Of course, these things can happen to anyone. Many of us will make an excuse here or there or we’ll procrastinate once in a while without needing to sound an alarm. “An isolated event may reveal to us that we’ve chosen the wrong path or made a bad decision. It’s beneficial to listen to yourself a bit and learn from a misstep,” Rozenblum says.

Rather, self-sabotage is a recurring mechanism that becomes chronic. “I really want this job, but I’ve been late for several job interviews in the past.” It’s the repetition that should be a warning.
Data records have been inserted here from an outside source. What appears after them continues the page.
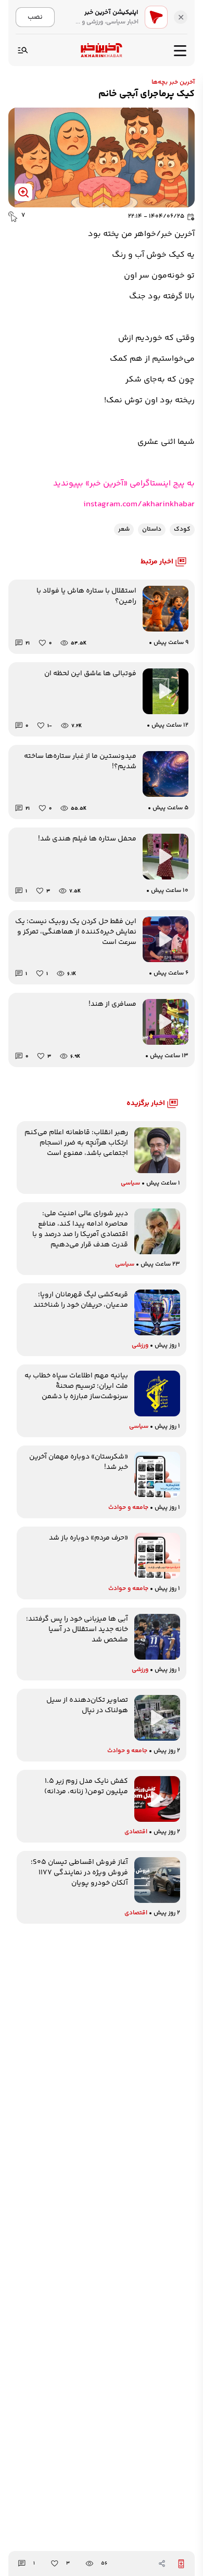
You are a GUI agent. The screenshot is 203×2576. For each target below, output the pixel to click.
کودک (182, 529)
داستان (151, 529)
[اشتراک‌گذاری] (162, 2563)
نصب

How to overcome self-sabotage

Once the behavioral pattern is identified, it’s possible to develop coping strategies:

  • Ask your family/friends for help: Talk to them about your struggles and ask for help. Together, you can come up with solutions like sleeping at a friend’s house the night before a big meeting. If you do this, you’ll be on time because your friend will hold you accountable, plus it helps a lot that she lives close to the office and you’ll avoid a traffic jam!

  • Discipline yourself: Have rules and enforce them to maintain a good state of mind and to be better prepared when facing situations that tempt you to self-sabotage. For instance, don’t go out on certain evenings of the week, always prepare for job interviews two days before the date and not 15 minutes before, schedule appointments for the late afternoon if you’re not a morning person, and so on.

  • Anticipate: Given that self-sabotage manifests itself during important events in our lives, it’s up to each of us to prepare before this mechanism has a chance to activate. When changing jobs, for example, it’s advisable to consult a therapist to help you set a framework that will prevent you from repeating certain harmful behaviors.

Even though the methods listed above will help us manage behavioral aspects of self-sabotage, Rozenblum recommends therapy with a professional. “We must not neglect the cognitive dimension of this syndrome – the understanding of these well-established patterns — this is what will ultimately stop our self-sabotage.”